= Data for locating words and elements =
+--
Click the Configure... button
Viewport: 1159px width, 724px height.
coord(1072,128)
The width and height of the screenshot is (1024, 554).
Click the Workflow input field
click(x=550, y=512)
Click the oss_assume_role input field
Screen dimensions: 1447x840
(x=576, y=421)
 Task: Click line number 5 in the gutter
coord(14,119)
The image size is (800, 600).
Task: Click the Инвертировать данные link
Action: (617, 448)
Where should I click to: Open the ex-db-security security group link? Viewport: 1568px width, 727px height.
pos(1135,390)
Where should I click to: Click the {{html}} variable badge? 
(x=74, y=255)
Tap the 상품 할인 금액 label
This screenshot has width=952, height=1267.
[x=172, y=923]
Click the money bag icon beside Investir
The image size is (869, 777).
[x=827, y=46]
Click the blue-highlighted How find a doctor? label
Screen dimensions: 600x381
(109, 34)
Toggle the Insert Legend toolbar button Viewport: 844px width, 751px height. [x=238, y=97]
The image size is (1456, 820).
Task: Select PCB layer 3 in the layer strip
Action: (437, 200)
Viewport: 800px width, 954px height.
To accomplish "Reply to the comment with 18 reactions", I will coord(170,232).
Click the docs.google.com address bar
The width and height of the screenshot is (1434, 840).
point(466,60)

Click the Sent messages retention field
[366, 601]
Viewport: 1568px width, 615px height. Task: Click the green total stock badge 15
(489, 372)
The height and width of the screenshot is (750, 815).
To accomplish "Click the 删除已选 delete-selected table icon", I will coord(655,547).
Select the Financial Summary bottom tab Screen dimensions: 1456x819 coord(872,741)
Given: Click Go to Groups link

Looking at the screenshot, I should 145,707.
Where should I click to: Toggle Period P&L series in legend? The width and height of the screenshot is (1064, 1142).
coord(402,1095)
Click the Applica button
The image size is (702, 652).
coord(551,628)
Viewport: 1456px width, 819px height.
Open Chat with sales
+--
= WHAT YOU WILL DO =
Copy the material word for word, starting at its first line and ending at the line that contains "(x=576, y=421)", with that line included.

= RESPONSE FOR THIS EXERCISE =
Click the Configure... button
Viewport: 1159px width, 724px height.
coord(1072,128)
The width and height of the screenshot is (1024, 554).
Click the Workflow input field
click(x=550, y=512)
Click the oss_assume_role input field
Screen dimensions: 1447x840
(x=576, y=421)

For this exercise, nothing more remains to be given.